Time frame: Baseline (Day 1) and week 17
Change From Baseline to Week 17 in Physical Functioning Using the EORTC QLQ-C30 Items 1- 5 Score
The EORTC QLQ-C30 is a 30-item questionnaire developed to assess the QoL of cancer patients. Participant responses to 5 questions about their physical functioning are scored on a 4-point scale (1=Not at All to 4=Very Much), then summed. Summed raw scores were standardized by linear transformation so that scores ranged from 0 to 100, with a higher score indicating a better overall outcome. The change from baseline to Week 17 in physical functioning (EORTC QLQ-C30 Items 1-5) score was calculated based on a constrained longitudinal data analysis (cLDA) model with scores as response variable with covariates for treatment by time interaction, stratification factors (IMDC Risk Category, and Number of Prior VEGF/VEGF-Receptor Targeted Therapies for RCC) as covariates.

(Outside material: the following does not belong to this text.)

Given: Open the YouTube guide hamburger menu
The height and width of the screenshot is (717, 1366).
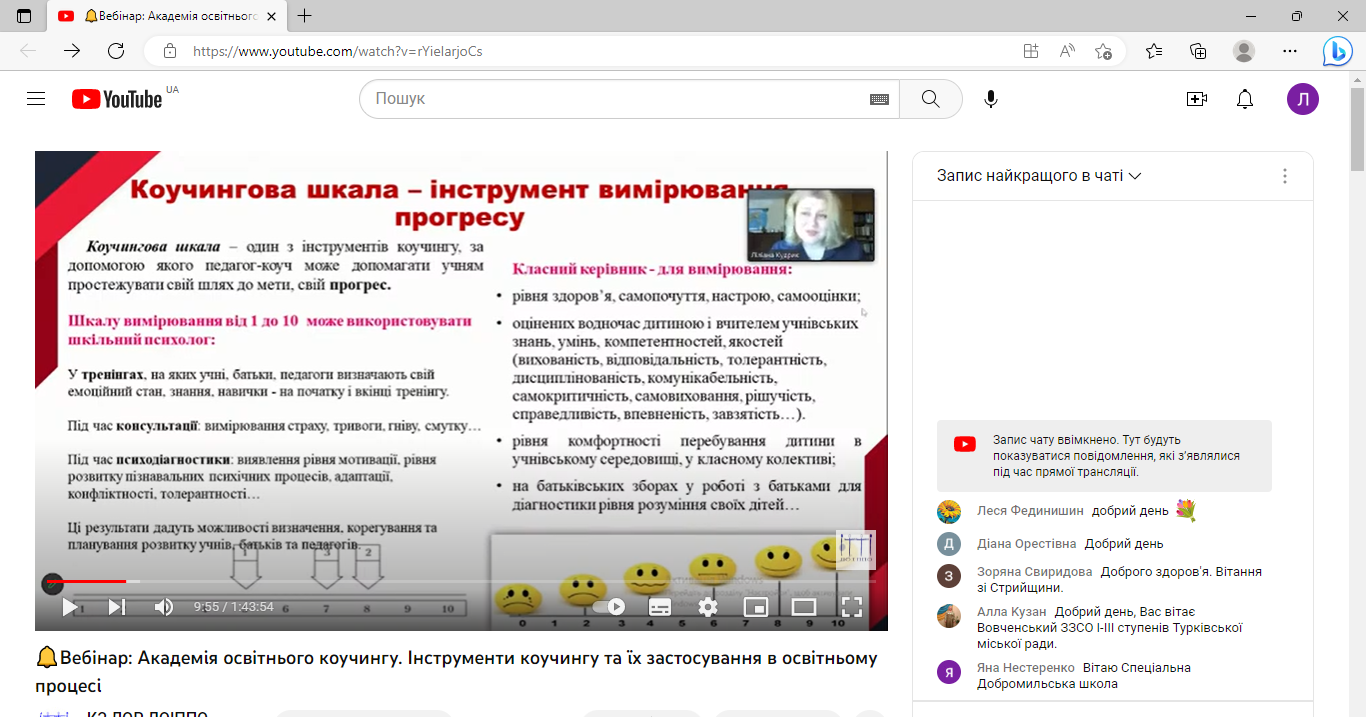Looking at the screenshot, I should pos(36,99).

Time frame: Baseline (Day 1) and week 17
Change From Baseline to Week 17 in Disease Symptoms Using the FKSI-DRS Items 1-9 Score
The FKSI-DRS was a questionnaire that asked the participant to rate 9 kidney cancer-related symptoms: lack of energy, fatigue, weight loss, pain, bone pain, shortness of breath, cough, fever, or blood in the urine. Each item was scored on a 5-point scale (0=not at all to 4=very much). FKSI-DRS total score ranged from 0 (most severe symptoms) to 36 (no symptoms) with a higher score indicating a better outcome. The change from baseline to Week 17 in Disease Symptoms using the FKSI-DRS Items 1-9 score was calculated based on a constrained longitudinal data analysis (cLDA) model with the PRO scores as response variable with covariates for treatment by time interaction, stratification factors (IMDC Risk Category, and Number of Prior VEGF/VEGF-Receptor Targeted Therapies for RCC) as covariates.

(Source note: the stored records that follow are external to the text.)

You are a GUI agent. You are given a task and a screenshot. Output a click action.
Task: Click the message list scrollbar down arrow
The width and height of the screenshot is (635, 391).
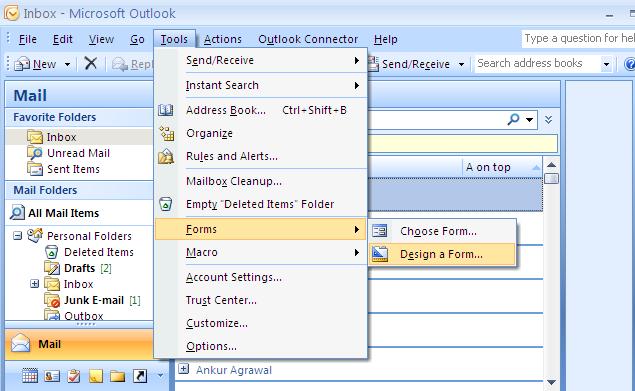[x=551, y=382]
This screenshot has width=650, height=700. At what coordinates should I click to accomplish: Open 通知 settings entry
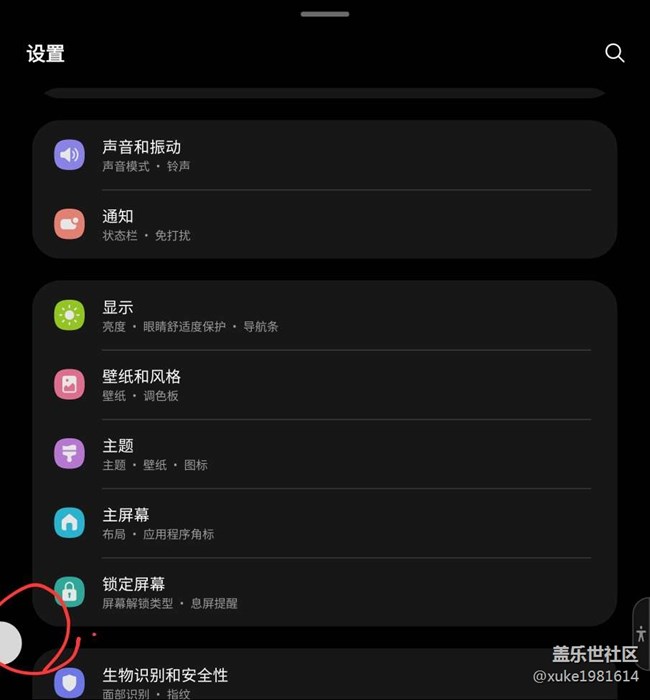pos(325,225)
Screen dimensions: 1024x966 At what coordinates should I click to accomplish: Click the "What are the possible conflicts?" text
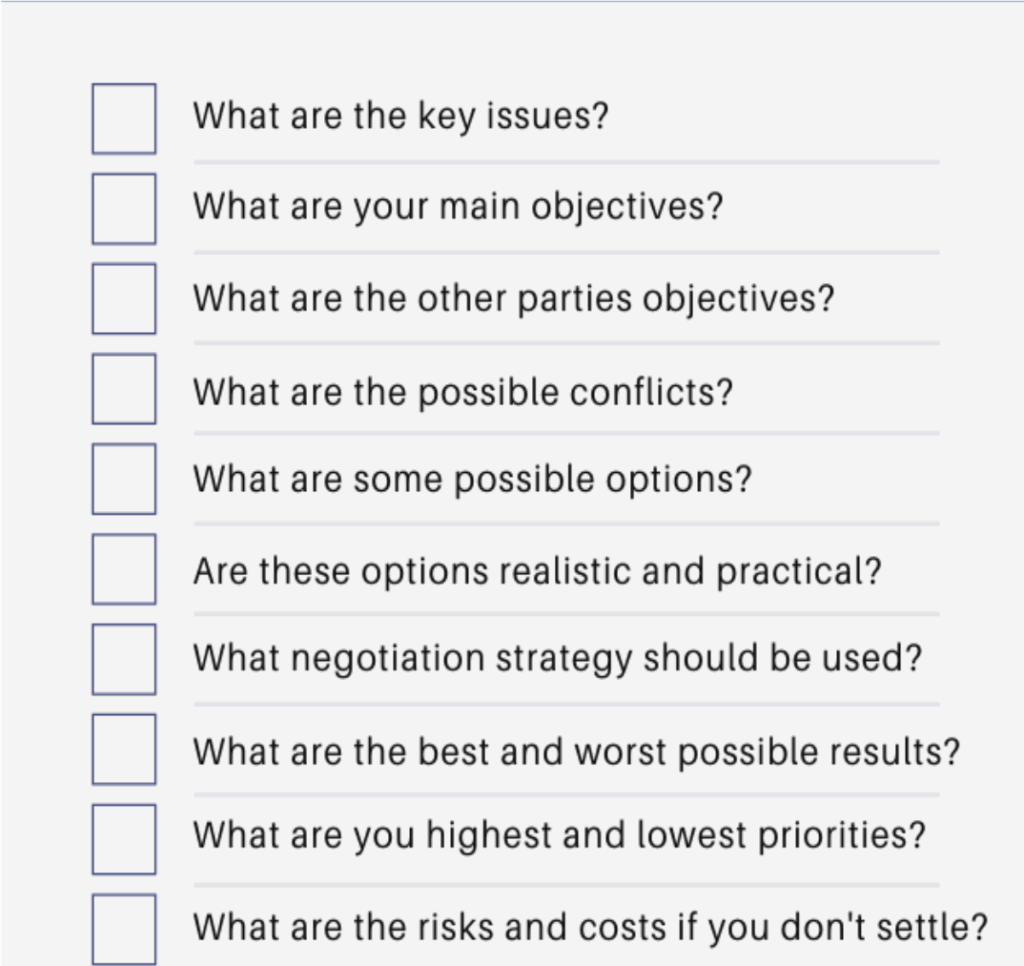click(x=462, y=390)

Time frame: Baseline (Day 1) and week 17
Change From Baseline to Week 17 in Visual Analogue Scale (VAS) Score on the European Quality of Life 5 Dimension, 5-level Questionnaire (EQ-5D-5L) Health Utility Score
The EQ-5D-5L questionnaire assesses 5 dimensions: mobility, self-care, usual activities, pain/discomfort and anxiety/ depression. Each dimension has 5 response options that reflect increasing levels of difficulty, which are coded on a scale from 1 (no problems) to 5 (extreme problems). The VAS is a component of EQ-5D-5L that asks participants to rate their overall health on a vertical visual analogue scale, with the scale's ends labelled 'The best health you can imagine' (equivalent to a score of 0) and 'The worst health you can imagine' (equivalent to a score of 100). The change from baseline to Week 17 in Health Utility using the EQ-5D-5L VAS score was calculated based on a constrained longitudinal data analysis (cLDA) model with the PRO scores as response variable with covariates for treatment by time interaction, stratification factors (IMDC Risk Category, and Number of Prior VEGF/VEGF-Receptor Targeted Therapies for RCC) as covariates.